**Your assignment**. Below are records to reproduce in full; copy them exactly but keep the pictures out.

**Available data**.
***

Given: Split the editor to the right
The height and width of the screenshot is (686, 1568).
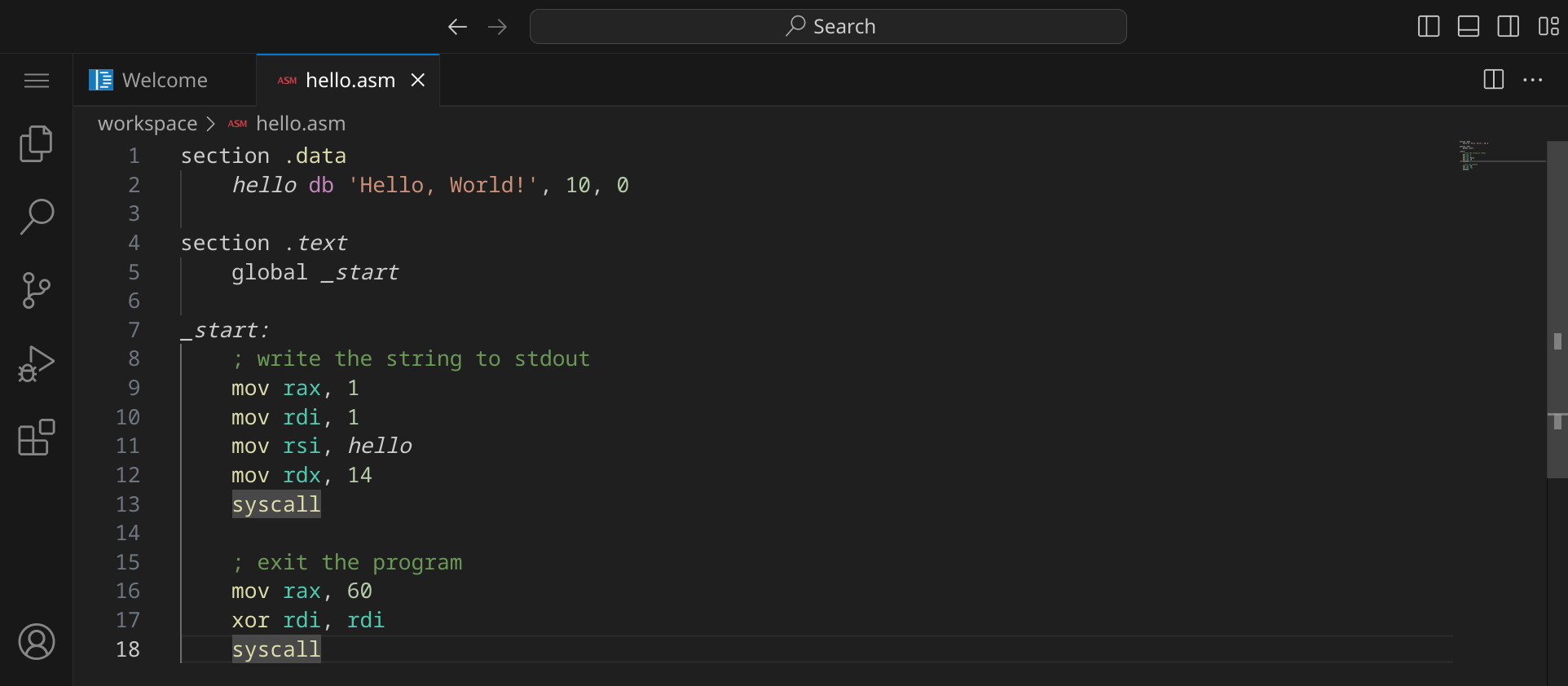Looking at the screenshot, I should 1493,80.
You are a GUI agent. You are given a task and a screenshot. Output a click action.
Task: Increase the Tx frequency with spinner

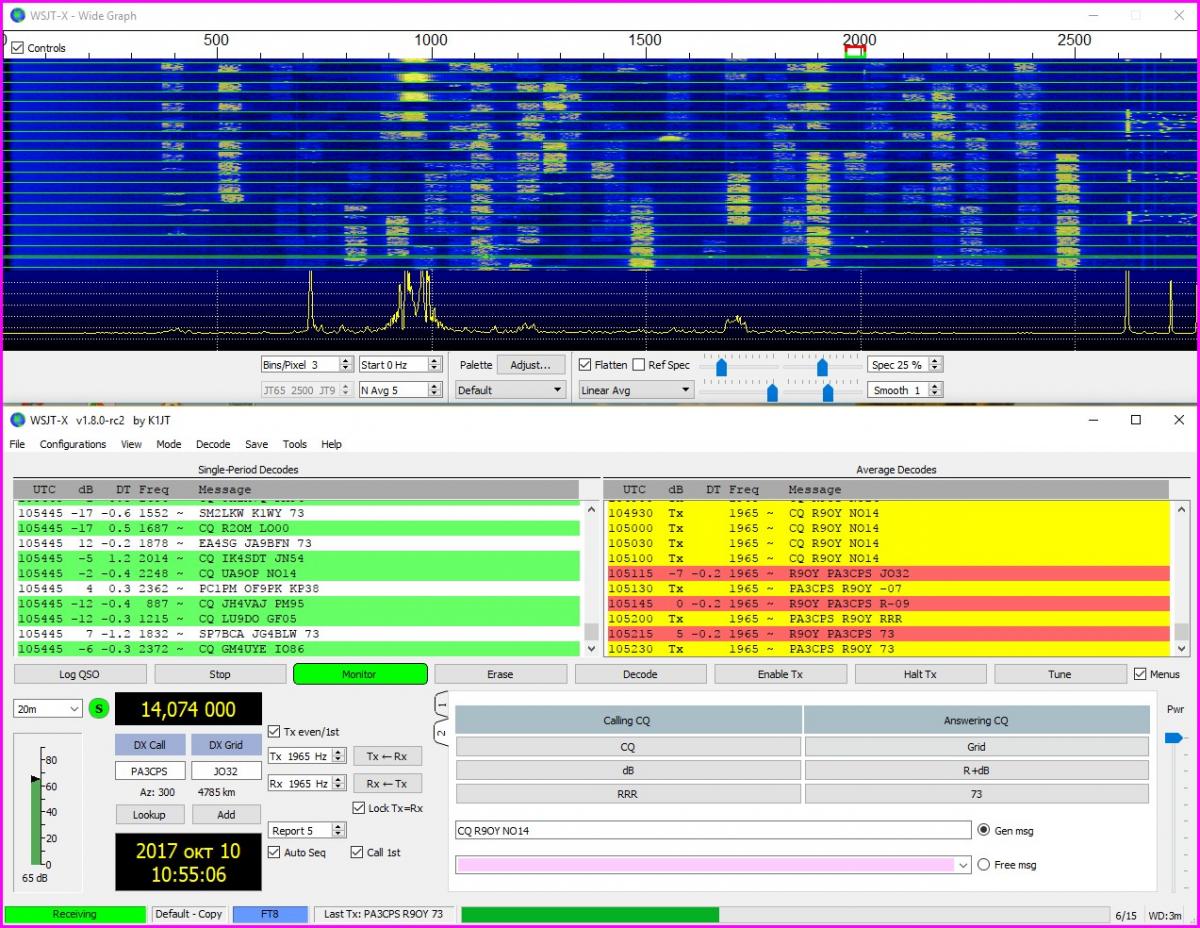339,752
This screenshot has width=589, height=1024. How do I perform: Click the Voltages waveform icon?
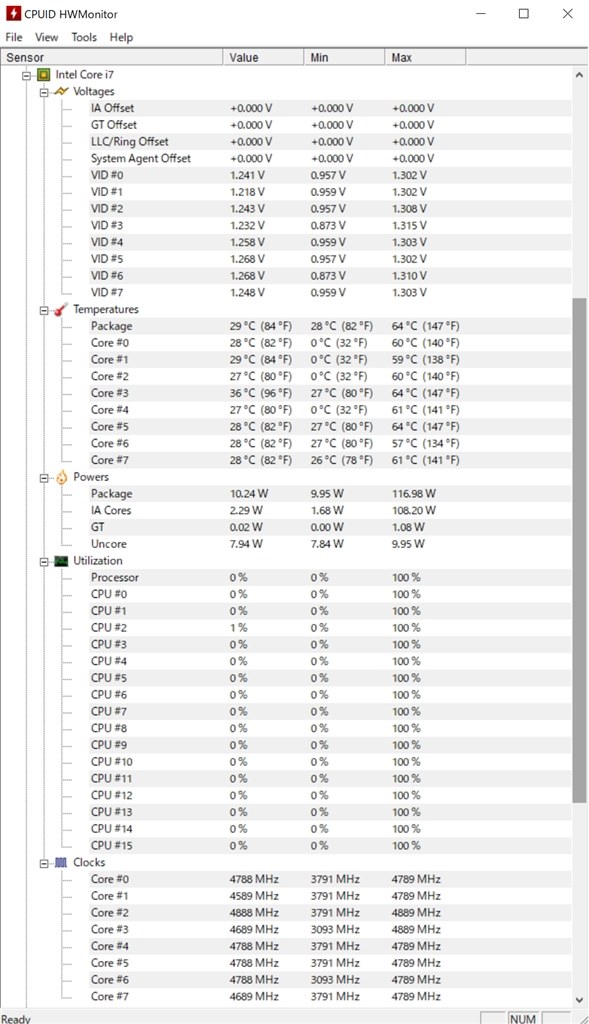(60, 91)
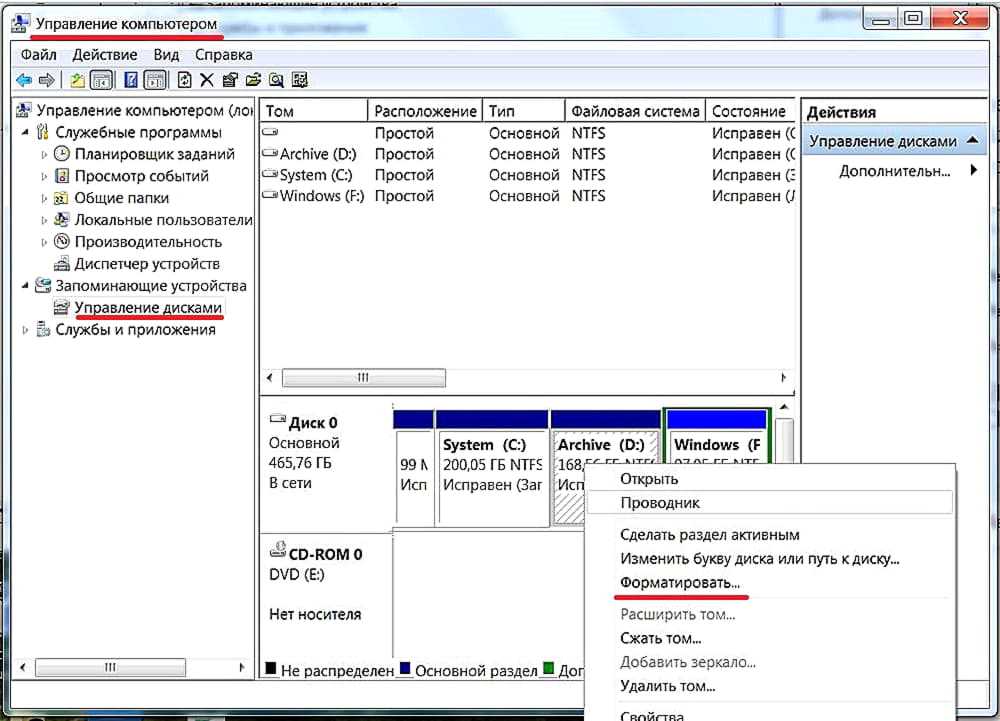This screenshot has width=1000, height=721.
Task: Collapse the Служебные программы tree node
Action: coord(25,133)
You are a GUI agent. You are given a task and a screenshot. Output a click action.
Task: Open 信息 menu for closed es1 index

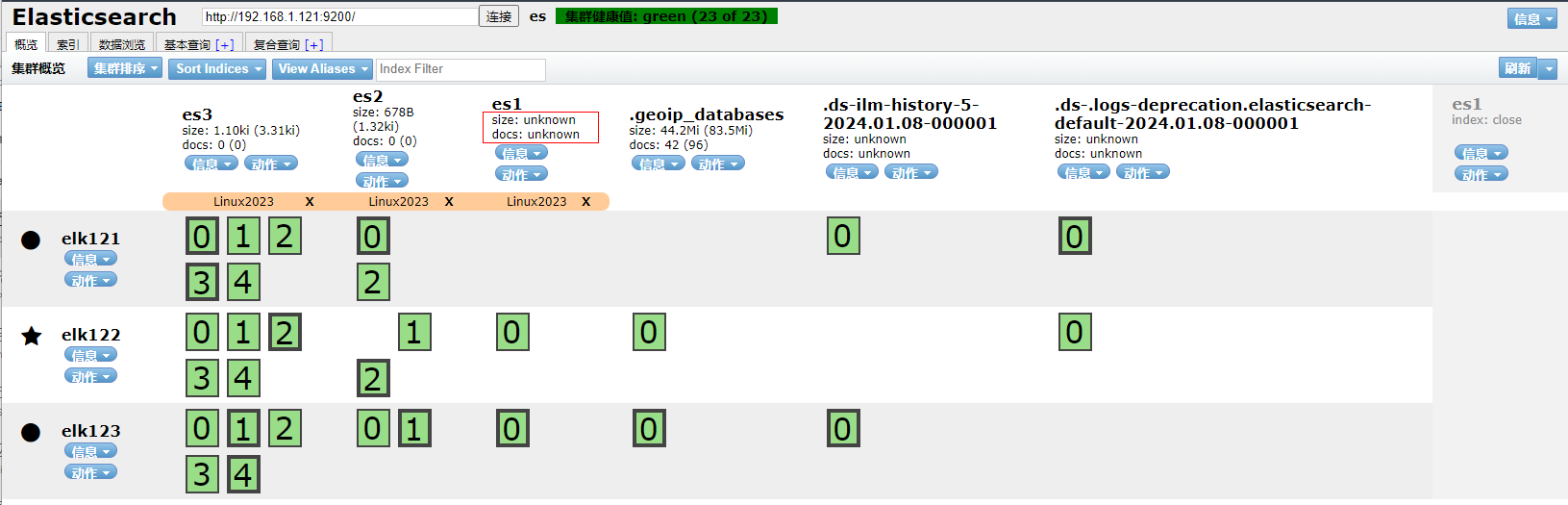(x=1481, y=153)
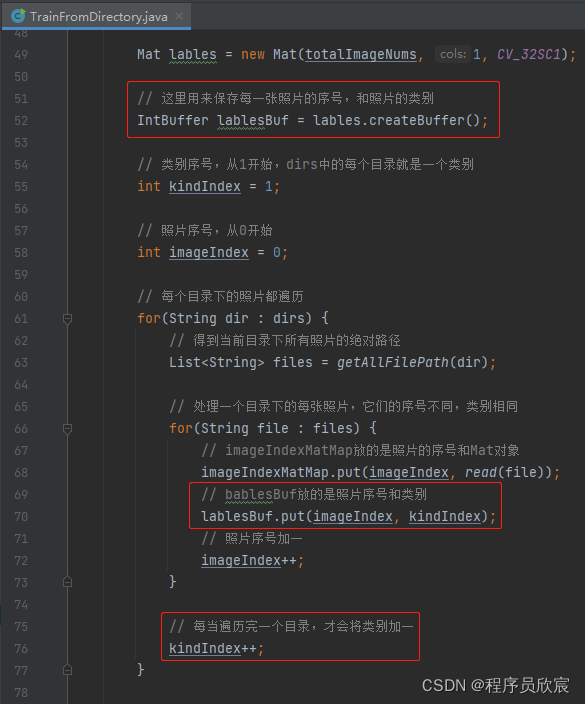The image size is (585, 704).
Task: Click line number 55 in the gutter
Action: [21, 187]
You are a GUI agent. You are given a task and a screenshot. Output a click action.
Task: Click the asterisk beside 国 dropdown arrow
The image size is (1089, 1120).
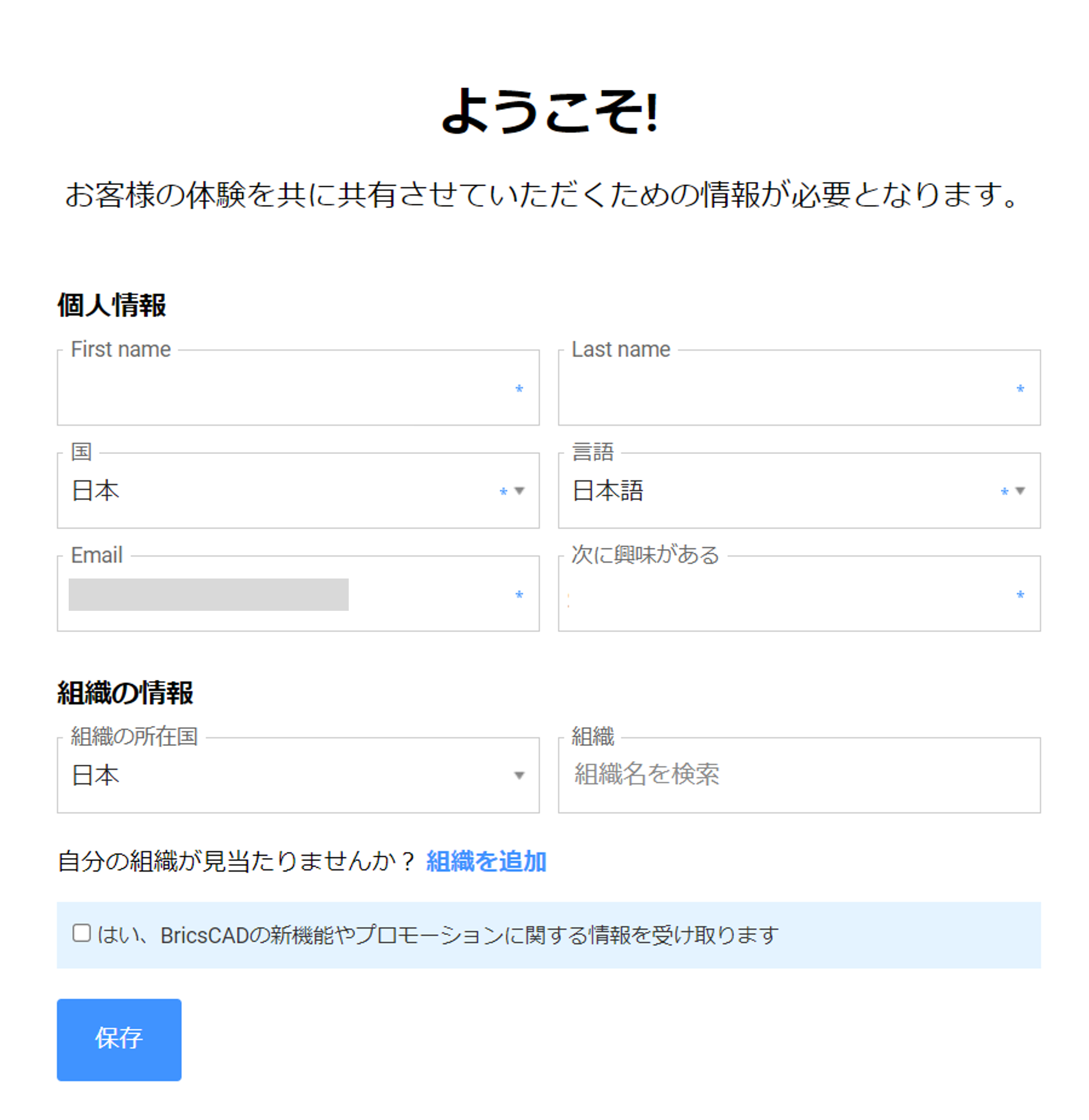pos(503,492)
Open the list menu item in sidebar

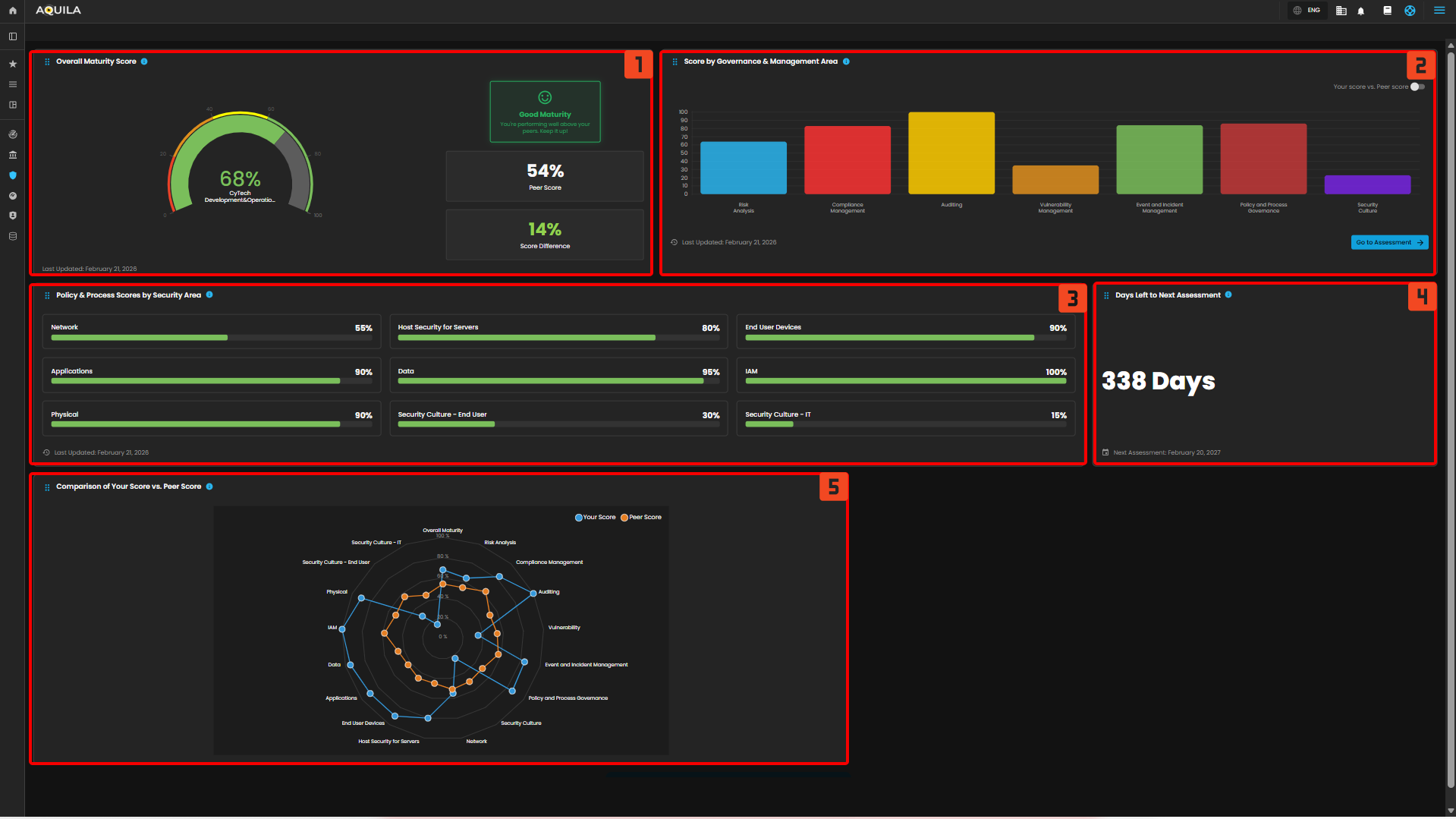12,84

***

**Exercise response**.
Given: Split the editor to the right
The height and width of the screenshot is (686, 1568).
Looking at the screenshot, I should 1493,80.
You are a GUI agent. You are given a task and a screenshot. Output a click action.
Task: Increase the Tx frequency with spinner

339,752
This screenshot has width=589, height=1024. How do I perform: Click the Voltages waveform icon?
(60, 91)
This screenshot has width=1000, height=721.
Task: Collapse the Служебные программы tree node
Action: coord(25,133)
You are a GUI agent. You are given a task and a screenshot. Output a click action.
Task: Open 信息 menu for closed es1 index

(x=1481, y=153)
The image size is (585, 704).
Task: Click line number 55 in the gutter
Action: [21, 187]
You are a GUI agent. You are given a task and a screenshot. Output a click action.
Task: Click the asterisk beside 国 dropdown arrow
The image size is (1089, 1120).
pos(503,492)
Open the list menu item in sidebar

12,84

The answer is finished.